Les opérateurs Bouygues Telecom, Iliad (Free) et Orange, engagés dans le processus de rachat de SFR, ont annoncé le 5 juin que les discussions étaient prolongées jusqu'à dimanche. Après plusieurs mois d’intenses marchandages, il paraît peu probable qu’un abandon des discussions survienne maintenant.
Les trois opérateurs avaient déjà convenu d’un prix de vente de 20,35 milliards d’euros avec Altice France, la maison mère de SFR. Dans un communiqué, ils ont précisé : « Au regard de l’avancée des négociations, les parties se donnent un délai de 48 heures pour finaliser les accords ». Initialement, la période de négociations exclusives devait s’achever vendredi.
Cette prolongation ouvre la voie à la conclusion d’un accord crucial, d’autant que plusieurs détails du contrat nécessitent encore d’être précisés. Selon des sources proches du dossier, la clause d'« earn out », qui prévoit un ajustement du prix selon certains critères de performance de SFR, demeure l'un des points les plus délicats à traiter.
Une reconfiguration du marché
La première phase de négociations avait été réservée jusqu’au 15 mai, puis prolongée jusqu’au 5 juin.
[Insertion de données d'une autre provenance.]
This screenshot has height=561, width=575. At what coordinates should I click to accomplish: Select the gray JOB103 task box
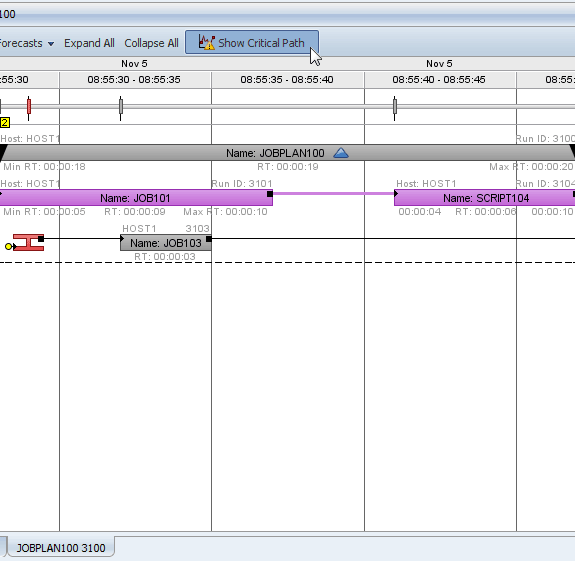click(x=166, y=243)
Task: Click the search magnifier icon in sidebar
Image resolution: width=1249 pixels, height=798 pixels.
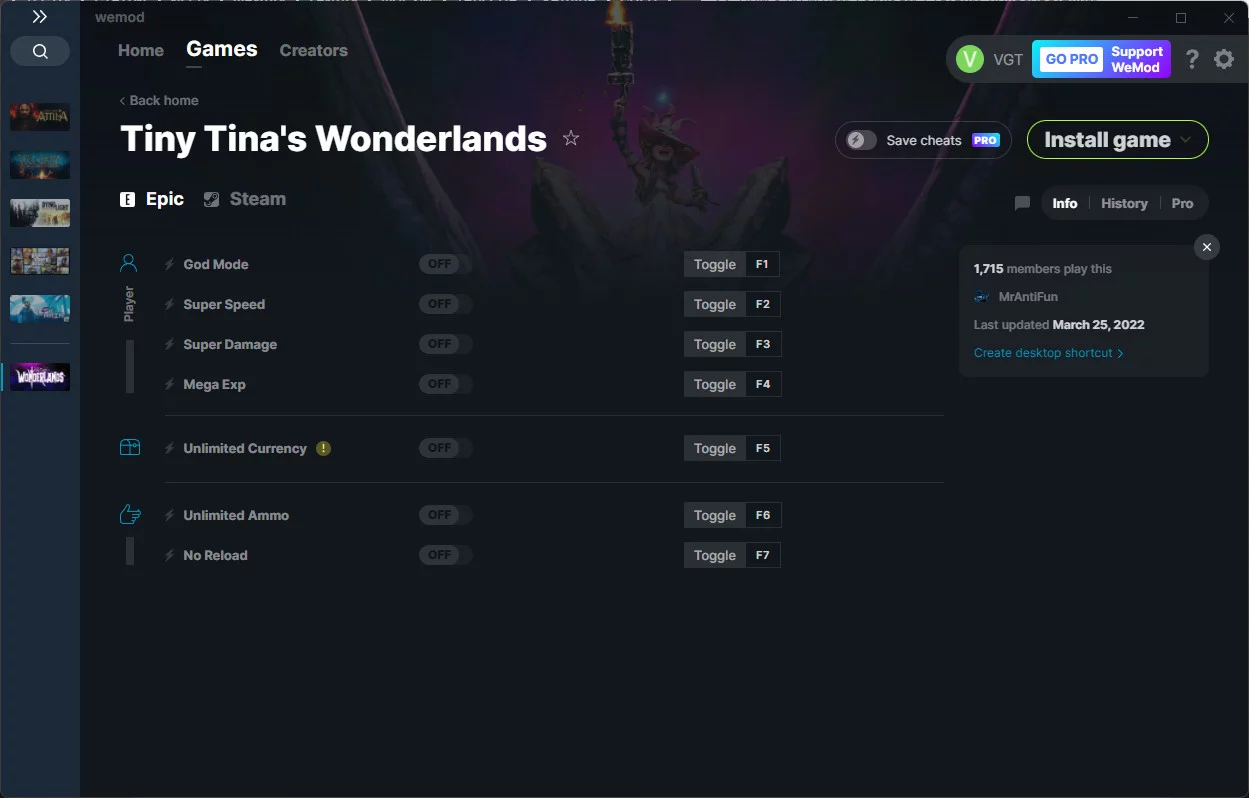Action: pos(40,51)
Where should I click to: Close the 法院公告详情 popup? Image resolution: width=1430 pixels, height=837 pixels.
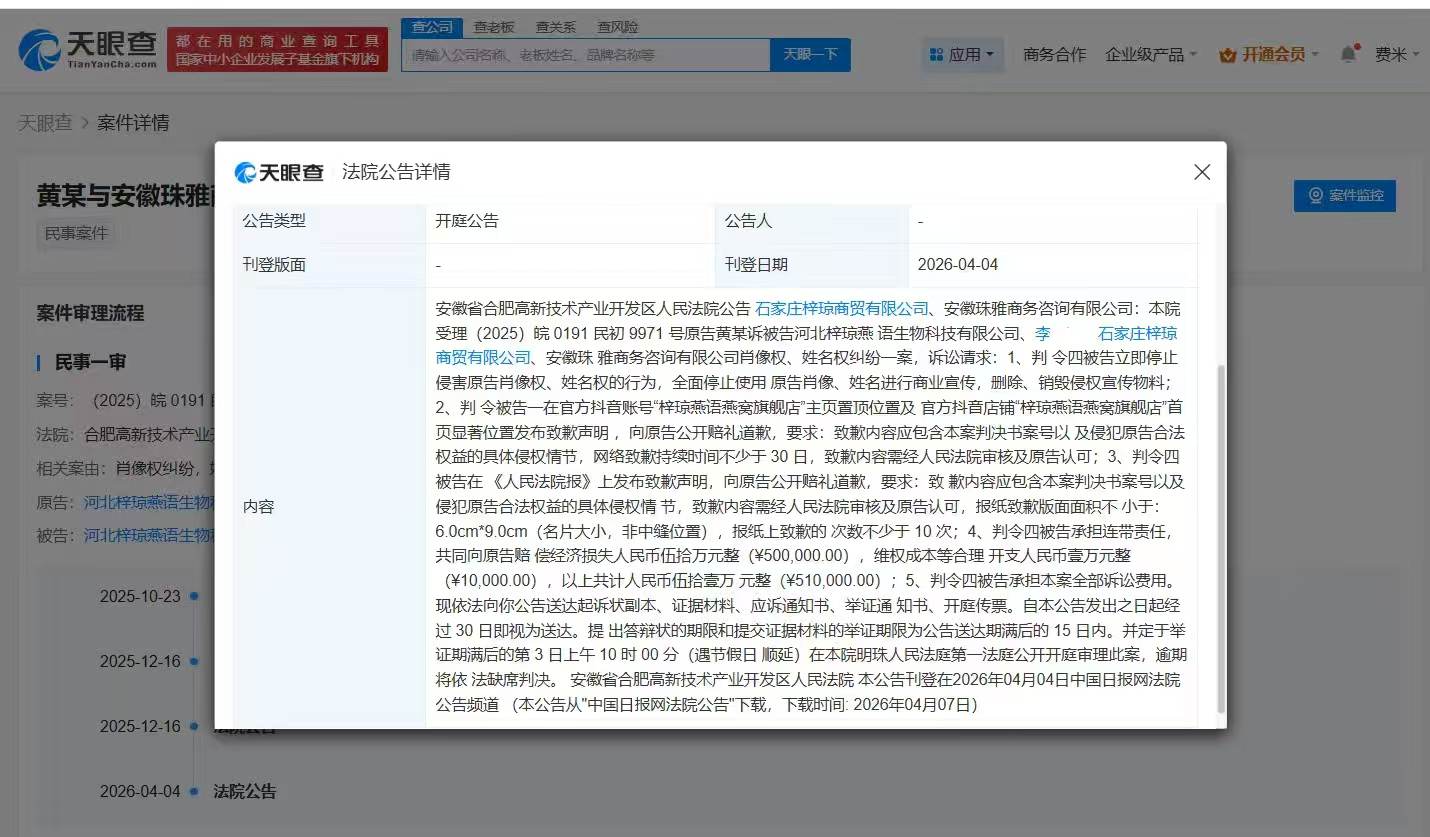(x=1201, y=172)
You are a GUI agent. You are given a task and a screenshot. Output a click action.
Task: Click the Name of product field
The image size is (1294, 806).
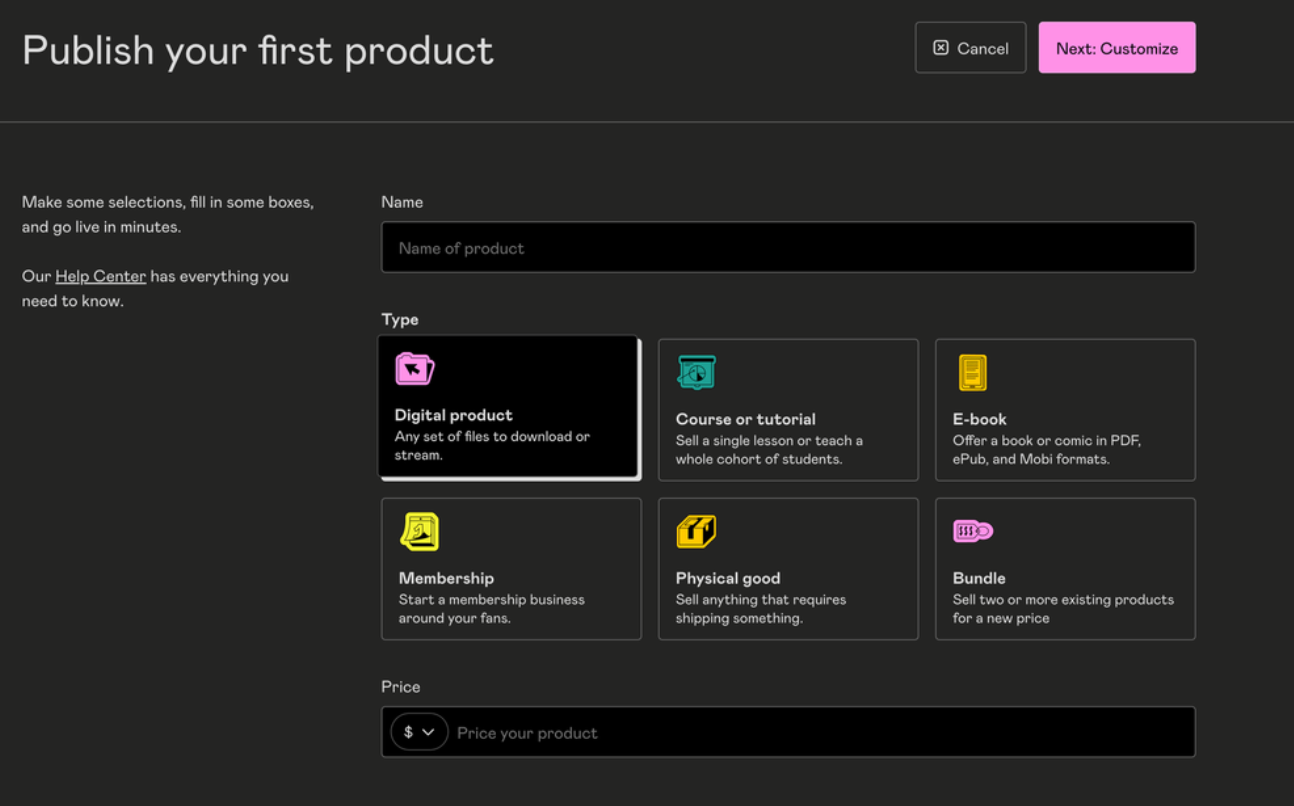(x=788, y=247)
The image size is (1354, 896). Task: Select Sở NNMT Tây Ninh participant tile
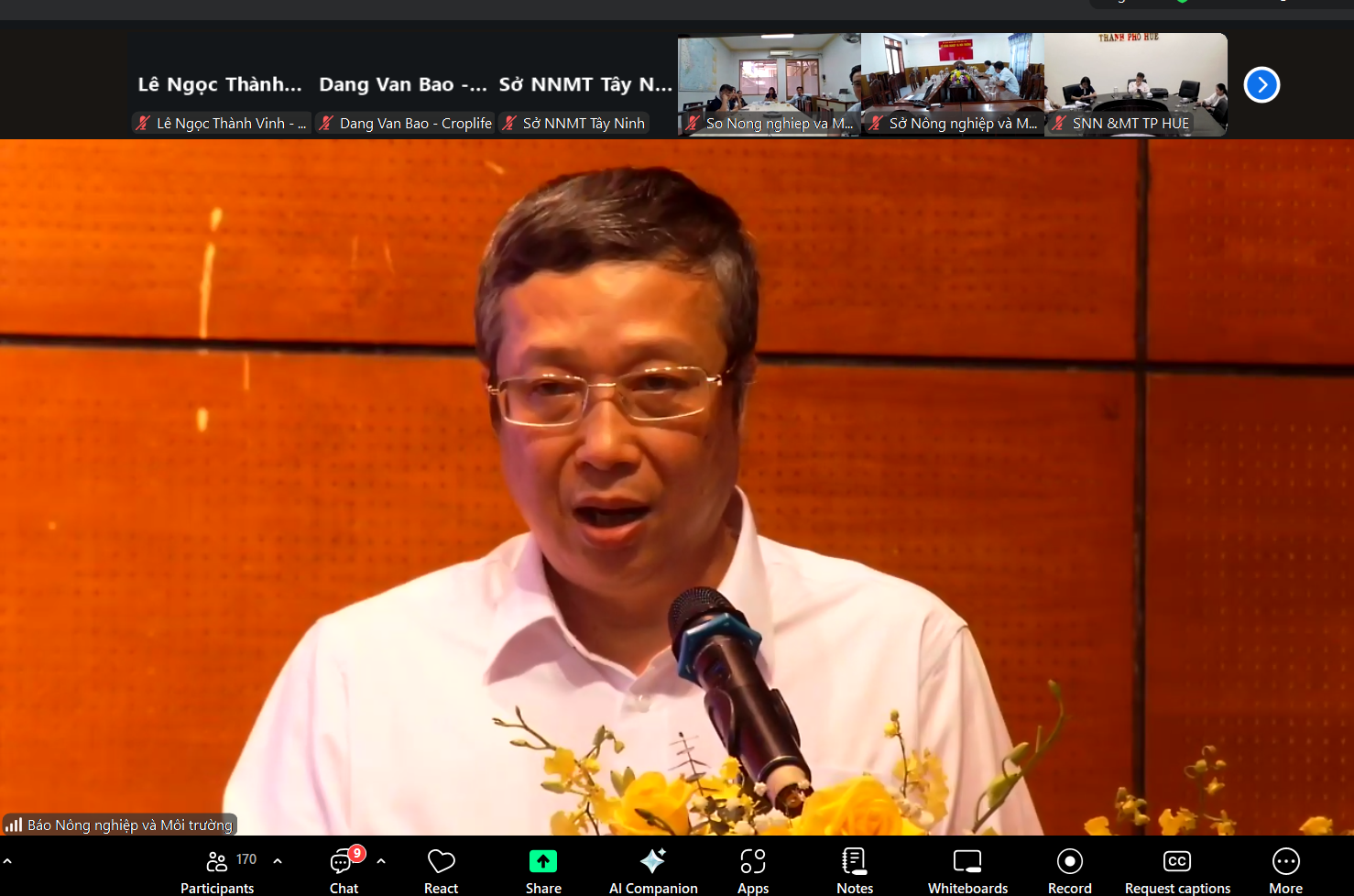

L’hypothèse d’un abandon des pourparlers semble peu probable, étant donné l’engagement sérieux des entreprises concernées.
Si cette acquisition aboutit, le marché pourrait se retrouver à nouveau réduit à trois grands opérateurs, une configuration qui n’a pas été observée depuis l’arrivée de Free sur le marché en 2012. Les 19,4 millions de clients mobiles et 6,1 millions de clients fixes de SFR pourraient être redistribués entre Free, Bouygues et Orange, ce qui pourrait accentuer la concurrence.
Une possible hausse des prix
Cette fusion potentielle suscite des spéculations sur une augmentation des prix dans le secteur. Selon plusieurs experts, bien qu'une hausse soit envisagée, celle-ci resterait modérée. Dans le contexte d'un marché habité par seulement trois opérateurs, des économies d'échelle pourraient également être réalisées.
Cependant, des inquiétudes persistent parmi les employés de SFR et des autres opérateurs concernant leurs emplois après cette éventuelle restructuration.